Several homoleptic (complexes with only one kind of ligand) complexes have been characterized by X-ray crystallography. The inventory includes octahedral complexes [M(NO2)6](3-), where M = Co (Sodium cobaltinitrite) and Rh. Square-planar homoleptic complexes are also known for Pt(II) and Pd(II). The potassium salts of [M(NO2)4](2-) (M = Zn, Cd) feature homoleptic complexes with four O,O-bidentate nitrite ligands.

==Synthesis of nitrito complexes==
Traditionally metal nitrito complexes are prepared by salt metathesis or ligand substitution reactions using alkali metal nitrite salts, such as sodium nitrite. At neutral pH, nitrite exists predominantly as the anion, not nitrous acid.

Metal nitrosyl complexes undergo base hydrolysis, yielding nitrite complexes. This pattern is manifested in the behavior of nitroprusside:
[Fe(CN)5NO](2-) + 2 OH- → [Fe(CN)5NO2](4-) + H2O

==Reactions of nitrito complexes==
Some anionic nitrito complexes undergo acid-induced deoxygenation to give the nitrosyl complex.
[L_{n}MNO2]- + H+ → [L_{n}MNO]+ + OH-
The reaction is reversible in some cases. Thus, one can generate nitrito complexes by base-hydrolysis of electrophilic metal nitrosyls.

Nitro complexes also catalyze the oxidation of alkenes.

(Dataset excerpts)
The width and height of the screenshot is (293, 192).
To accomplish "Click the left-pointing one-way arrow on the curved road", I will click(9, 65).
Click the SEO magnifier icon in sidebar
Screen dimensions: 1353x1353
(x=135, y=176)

WHAT THE TASK REQUIRES: Write out the stretch of the passage on nitrito complexes above from "Metal nitrosyl complexes" through "oxidation of alkenes.", word for word.

ANSWER TO THE PROBLEM:
Metal nitrosyl complexes undergo base hydrolysis, yielding nitrite complexes. This pattern is manifested in the behavior of nitroprusside:
[Fe(CN)5NO](2-) + 2 OH- → [Fe(CN)5NO2](4-) + H2O

==Reactions of nitrito complexes==
Some anionic nitrito complexes undergo acid-induced deoxygenation to give the nitrosyl complex.
[L_{n}MNO2]- + H+ → [L_{n}MNO]+ + OH-
The reaction is reversible in some cases. Thus, one can generate nitrito complexes by base-hydrolysis of electrophilic metal nitrosyls.

Nitro complexes also catalyze the oxidation of alkenes.